En este caso, con esta precisa escalera, es notorio que está construida para bajar. Es que en Hellraiser sólo se puede bajar, tal como las gotas de sangre que se filtraban bajo el tablón del piso en la célebre película de Clive Barker, para resucitar a Frank. De hecho, la película originalmente se definía como “algo de más abajo”, ya que iba a llamarse Sadomasochists From Beyond the Grave (algo así como Sadomasoquistas de Ultratumba), aunque extrañas fuerzas nombratorias terminaron llevándola hacia el ahora inconfundible título final.
Hellraiser es, en San Juan, como la panadería del rock, donde el pan caliente no sólo quema sino que además, pica. Enardece las comisuras.
Su definición geográfica es, en sí misma, toda una declaración de principios: frente al Centro Cívico y bajo tierra. Esto admite algunas analogías más felices que otras, como aquella que me sugería entre barbas ralas uno de los participantes del evento de aquella noche: sabiendo que enfrente atienden los funcionarios de Dios, es reconfortante pegarse un par de cervezas con los escribanos del infierno.

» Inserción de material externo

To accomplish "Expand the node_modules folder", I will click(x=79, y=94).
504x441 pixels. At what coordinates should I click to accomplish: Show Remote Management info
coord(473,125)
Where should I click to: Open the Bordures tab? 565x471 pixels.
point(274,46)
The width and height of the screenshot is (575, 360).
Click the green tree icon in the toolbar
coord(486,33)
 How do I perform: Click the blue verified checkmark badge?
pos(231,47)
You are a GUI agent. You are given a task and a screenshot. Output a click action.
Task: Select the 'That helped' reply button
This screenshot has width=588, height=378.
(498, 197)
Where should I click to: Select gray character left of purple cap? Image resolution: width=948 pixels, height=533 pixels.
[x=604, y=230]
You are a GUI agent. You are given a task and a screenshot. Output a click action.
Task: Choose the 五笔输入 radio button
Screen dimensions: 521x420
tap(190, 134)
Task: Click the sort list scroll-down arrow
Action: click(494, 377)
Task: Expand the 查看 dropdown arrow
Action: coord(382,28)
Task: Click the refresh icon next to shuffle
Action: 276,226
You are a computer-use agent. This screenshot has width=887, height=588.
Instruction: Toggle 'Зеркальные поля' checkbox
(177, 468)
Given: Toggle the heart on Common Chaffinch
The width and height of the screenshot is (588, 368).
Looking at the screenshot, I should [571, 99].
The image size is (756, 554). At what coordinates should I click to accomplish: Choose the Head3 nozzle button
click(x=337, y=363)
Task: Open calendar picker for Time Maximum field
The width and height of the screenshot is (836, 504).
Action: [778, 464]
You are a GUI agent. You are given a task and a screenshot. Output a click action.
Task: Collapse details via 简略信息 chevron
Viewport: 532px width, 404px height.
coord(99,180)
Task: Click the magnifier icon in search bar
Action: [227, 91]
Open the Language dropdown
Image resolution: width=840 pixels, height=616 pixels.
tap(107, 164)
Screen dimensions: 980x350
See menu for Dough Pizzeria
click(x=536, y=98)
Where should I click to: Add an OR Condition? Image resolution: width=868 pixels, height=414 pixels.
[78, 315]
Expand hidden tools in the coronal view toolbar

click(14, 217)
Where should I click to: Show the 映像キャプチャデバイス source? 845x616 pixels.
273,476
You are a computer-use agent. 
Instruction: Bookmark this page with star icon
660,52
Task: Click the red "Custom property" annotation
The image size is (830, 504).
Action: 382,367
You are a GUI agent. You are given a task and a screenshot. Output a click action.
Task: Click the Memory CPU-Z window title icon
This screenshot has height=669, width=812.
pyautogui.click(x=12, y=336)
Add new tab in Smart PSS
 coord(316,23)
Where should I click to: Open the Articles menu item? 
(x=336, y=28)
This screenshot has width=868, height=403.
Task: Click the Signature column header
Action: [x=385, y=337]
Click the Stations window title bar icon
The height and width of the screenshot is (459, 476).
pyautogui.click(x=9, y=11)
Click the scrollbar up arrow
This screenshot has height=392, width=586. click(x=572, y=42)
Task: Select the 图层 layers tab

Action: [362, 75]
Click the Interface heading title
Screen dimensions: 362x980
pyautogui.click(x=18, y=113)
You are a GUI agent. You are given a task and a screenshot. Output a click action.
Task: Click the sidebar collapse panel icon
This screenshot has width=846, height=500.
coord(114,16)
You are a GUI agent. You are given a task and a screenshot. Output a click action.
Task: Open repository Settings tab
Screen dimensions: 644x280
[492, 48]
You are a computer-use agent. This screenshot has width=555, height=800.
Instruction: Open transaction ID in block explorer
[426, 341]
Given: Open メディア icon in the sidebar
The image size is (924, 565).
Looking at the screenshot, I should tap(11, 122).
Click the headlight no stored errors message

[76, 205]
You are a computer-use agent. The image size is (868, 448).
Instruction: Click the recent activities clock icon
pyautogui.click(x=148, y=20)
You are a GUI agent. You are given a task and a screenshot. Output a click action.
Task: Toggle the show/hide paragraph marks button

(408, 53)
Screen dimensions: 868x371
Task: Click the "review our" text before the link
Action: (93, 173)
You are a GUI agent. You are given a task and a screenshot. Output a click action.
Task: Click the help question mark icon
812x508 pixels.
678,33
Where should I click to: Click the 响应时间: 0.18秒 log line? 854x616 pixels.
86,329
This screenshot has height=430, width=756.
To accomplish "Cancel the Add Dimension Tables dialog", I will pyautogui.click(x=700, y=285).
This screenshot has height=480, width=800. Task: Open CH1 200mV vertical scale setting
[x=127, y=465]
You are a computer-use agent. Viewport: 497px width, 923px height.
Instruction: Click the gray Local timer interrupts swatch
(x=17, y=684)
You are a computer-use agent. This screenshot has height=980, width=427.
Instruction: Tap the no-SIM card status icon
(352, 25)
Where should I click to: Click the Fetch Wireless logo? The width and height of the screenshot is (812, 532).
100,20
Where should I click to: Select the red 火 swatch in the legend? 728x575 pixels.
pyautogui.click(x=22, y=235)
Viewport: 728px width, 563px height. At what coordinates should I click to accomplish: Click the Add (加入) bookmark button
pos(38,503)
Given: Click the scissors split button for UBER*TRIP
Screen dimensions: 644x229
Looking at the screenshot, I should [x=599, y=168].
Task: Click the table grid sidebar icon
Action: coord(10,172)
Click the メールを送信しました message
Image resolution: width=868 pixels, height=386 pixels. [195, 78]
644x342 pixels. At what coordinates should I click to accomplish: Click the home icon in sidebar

Afuera, sobre la superficie cruda, pavimento y alquitrán de Avenida Libertador y España, hacía frío. Frío de esos que se pegan como cinta scotch a la piel. De a poco, nos encontramos con algunos de los pibes que iban a tocar esa noche, contentos, adrenalínicos, despeinados. Conversamos animadamente, resistiendo el oso polar que nos lengüeteaba la oreja.
—Vamos, bajemos— se acerca Atilio, el baterista y mentor de Noosfera, tipo buena madre si los hay. —Ellos vienen con nosotros— Les dice a las gárgolas vivientes de la puerta.
Es de mala leche entrar sin pagar en estos lugares, donde las bandas que tocan van por la entrada, y la bebida se la deja el bueno del bar. Es un uso y costumbre pobretón, ventajero, arribista. Crónicas de la miseria.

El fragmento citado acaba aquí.